* START Passage given *
Archive for April 2010

Are You Still Selling Your Father’s Postcards, Print Strategist?

April 13, 2010

Postcards are more popular than ever, though many writers and designers run for cover when they hear the word. Some don’t like condensing the message into such a small space. Others dismiss them as low-end, low-value promotions for companies that can’t afford anything else.

But savvy print strategists know better.

Postcards can be performance powerhouses when done right. In fact, they sometimes do remarkably well even when done poorly. One of the reasons they continue to work is that postcards come “pre-opened.” There’s no decision to make. The offer is right in front of you. Postcards draw immediate attention and give your customers more than a fighting chance to entice prospects even when the sender is unknown.

Perfect for today’s over-messaged marketplace.

Understanding Postcard Basics.

Although our intent is to encourage you to take the form to its highest level, there are four postcard basics that your customers need to get right no matter what technology you integrate into their campaigns:

  1. Attention-demanding Headline. They only get a few seconds to gain attention, so headlines must be big and benefit oriented.
  2. Involving Visual. Draw in the recipient by making the visual and headline work as a team. Visuals should be as large and involving as possible. Showing a product or service in action is always an effective recommendation.
  3. Persuasive Copy. Maintain interest with strong, feature- and benefit-oriented copy. Since the postcard is likely the first in a multi-step approach, copy should entice and qualify.
  4. Call to Action. Be sure your customers are telling recipients exactly what action to take and to assume nothing. They should direct the person to “Call toll free today for a free sample and information kit,” or whatever is the appropriate action for the program. Multiple, user-friendly options tend to work best.

Adding Some Technology Juice.

Separate your clients’ postcards from the competition by taking advantage of the technology you offer (or should be offering):

  • Encourage Data Mining. From variable data digital printing to inkjet imaging, print technology provides opportunities to personalize and customize postcard mailings. There’s a strong likelihood that your customers have plenty of existing data to elevate the performance of their postcards. Encourage them to start simply, if necessary, and then help them work their way up. But do bring data into the picture. Every personalization step they take will deliver better results. Keep in mind that there’s also worthwhile demographic information to append from outside sources while they’re building their internal database. Offer to provide data services through an outside partner or, if you have one, your in-house team.
* END Passage given *
Exercise instructions:
(1) In the postcard article, what reason is given for why postcards continue to work?
(2) Continue the postcard article from the point where it stops.
* START Raw data *
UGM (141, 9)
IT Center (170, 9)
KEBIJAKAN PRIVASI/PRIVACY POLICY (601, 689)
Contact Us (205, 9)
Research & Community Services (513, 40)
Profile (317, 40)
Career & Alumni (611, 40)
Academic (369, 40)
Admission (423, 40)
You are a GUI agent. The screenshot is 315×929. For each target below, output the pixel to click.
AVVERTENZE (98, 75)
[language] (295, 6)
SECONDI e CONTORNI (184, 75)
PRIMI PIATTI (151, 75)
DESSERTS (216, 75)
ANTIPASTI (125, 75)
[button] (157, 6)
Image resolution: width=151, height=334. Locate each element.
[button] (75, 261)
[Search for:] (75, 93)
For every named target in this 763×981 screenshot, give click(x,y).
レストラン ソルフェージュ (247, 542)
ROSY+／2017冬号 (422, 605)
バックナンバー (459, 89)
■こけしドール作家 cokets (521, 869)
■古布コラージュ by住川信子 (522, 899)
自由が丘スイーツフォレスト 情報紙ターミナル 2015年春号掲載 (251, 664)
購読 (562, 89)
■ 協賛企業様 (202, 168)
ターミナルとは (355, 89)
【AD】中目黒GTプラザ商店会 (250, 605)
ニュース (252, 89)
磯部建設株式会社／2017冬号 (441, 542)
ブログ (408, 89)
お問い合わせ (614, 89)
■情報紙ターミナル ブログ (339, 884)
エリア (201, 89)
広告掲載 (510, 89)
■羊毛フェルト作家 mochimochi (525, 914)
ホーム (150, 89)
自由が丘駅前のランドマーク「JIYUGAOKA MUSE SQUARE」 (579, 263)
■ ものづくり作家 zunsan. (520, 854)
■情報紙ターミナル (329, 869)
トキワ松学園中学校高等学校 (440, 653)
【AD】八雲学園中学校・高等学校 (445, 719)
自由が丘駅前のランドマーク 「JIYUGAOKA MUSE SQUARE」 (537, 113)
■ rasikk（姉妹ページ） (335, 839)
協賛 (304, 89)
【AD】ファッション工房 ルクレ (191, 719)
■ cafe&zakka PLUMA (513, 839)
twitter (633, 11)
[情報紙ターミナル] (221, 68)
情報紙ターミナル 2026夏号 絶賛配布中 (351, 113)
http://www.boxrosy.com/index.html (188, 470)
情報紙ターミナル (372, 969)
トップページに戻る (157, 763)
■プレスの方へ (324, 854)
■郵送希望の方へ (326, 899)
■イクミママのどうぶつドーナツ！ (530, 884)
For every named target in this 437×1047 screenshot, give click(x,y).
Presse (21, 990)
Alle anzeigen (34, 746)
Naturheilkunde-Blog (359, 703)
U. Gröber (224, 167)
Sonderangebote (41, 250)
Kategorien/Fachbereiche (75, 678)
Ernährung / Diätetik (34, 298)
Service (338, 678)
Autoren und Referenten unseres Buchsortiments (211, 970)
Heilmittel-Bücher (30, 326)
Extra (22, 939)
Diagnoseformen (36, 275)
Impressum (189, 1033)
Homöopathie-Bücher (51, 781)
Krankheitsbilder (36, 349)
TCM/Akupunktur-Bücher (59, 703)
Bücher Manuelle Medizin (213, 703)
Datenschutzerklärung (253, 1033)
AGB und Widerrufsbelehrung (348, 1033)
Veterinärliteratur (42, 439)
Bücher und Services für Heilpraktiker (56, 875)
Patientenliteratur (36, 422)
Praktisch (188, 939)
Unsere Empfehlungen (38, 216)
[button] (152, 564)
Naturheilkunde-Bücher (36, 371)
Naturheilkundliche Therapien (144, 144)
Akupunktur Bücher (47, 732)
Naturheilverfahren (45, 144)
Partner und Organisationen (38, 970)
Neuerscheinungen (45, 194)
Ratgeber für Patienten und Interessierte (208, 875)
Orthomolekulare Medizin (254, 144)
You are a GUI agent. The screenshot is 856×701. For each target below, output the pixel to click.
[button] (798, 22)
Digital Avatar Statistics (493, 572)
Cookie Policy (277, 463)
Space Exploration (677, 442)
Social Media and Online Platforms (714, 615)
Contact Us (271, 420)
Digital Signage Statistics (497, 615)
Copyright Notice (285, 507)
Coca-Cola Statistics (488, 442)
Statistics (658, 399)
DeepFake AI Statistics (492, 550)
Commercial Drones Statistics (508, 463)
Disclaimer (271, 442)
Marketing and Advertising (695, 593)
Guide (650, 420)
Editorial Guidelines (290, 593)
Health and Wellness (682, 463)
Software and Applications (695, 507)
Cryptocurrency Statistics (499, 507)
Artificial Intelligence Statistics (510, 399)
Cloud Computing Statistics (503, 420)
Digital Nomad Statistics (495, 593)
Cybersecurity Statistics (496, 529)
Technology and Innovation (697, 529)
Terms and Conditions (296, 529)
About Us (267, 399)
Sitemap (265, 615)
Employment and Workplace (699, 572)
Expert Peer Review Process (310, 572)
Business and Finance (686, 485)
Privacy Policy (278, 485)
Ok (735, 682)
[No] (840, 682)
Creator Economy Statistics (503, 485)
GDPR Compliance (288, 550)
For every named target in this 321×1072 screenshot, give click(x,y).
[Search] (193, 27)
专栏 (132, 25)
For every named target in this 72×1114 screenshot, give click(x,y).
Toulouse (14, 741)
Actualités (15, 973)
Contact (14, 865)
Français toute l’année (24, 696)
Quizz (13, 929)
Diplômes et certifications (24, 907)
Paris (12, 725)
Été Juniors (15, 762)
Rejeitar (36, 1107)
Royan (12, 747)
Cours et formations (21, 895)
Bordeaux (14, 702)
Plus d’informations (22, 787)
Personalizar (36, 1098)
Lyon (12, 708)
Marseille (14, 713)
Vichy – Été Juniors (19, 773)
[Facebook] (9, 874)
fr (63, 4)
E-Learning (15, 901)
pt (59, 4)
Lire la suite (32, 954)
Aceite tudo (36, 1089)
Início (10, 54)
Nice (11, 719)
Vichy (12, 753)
* END Raw data *
Responses:
(1) Postcards come "pre-opened," so there's no decision to make and the offer is right in front of the recipient.

(2)
  • Personalize. Get your clients past the “name thing” quickly. It’s not that using someone’s name isn’t worthwhile—it is—but today’s variable technologies allow marketers to do so much more with photos, graphics and copy if they know anything at all about their target. You can help them create postcards that are variable in every respect with digital presses or do something as simple as offline-inkjet imaging a store location map while you’re doing the addressing. You can also help them create postcards with personalized URLs (pURLs) that connect recipients to a personal landing page where they typically receive an incentive for their effort. Advise your customers to provide offers at the personal landing page that go beyond the original promise, such as an opt-in newsletter or club membership. Besides the personalization effect, the big benefit of pURLs is that they provide a reliable method for tracking postcard recipients who went online as a result of the promotion, whether or not they took advantage of the offer.
  • Involve. Postcards can now be more involving than ever. Consider QR Codes, the two-dimensional barcodes that enable smartphone users equipped with the correct reader software to scan the code. This causes the phone’s browser to launch and redirect to the programmed URL. A real estate company, for example, could offer a property on the postcard and the QR code might take the recipient to a video tour of the home. But don’t dismiss involvement devices such as scratch-offs, repositionable notes and other proven techniques that can boost the effectiveness of postcards.

The bottom line is that postcards not only work, but also are evolving tools that can achieve virtually any level of marketing sophistication your customer requires. They provide a great opportunity for Marketing Service Providers to take customers beyond commodity postcards and into more sophisticated solutions.

While you’re at it, why not demonstrate your capabilities through your own postcard campaign?

By Larry Bauer

Want Expert Advice?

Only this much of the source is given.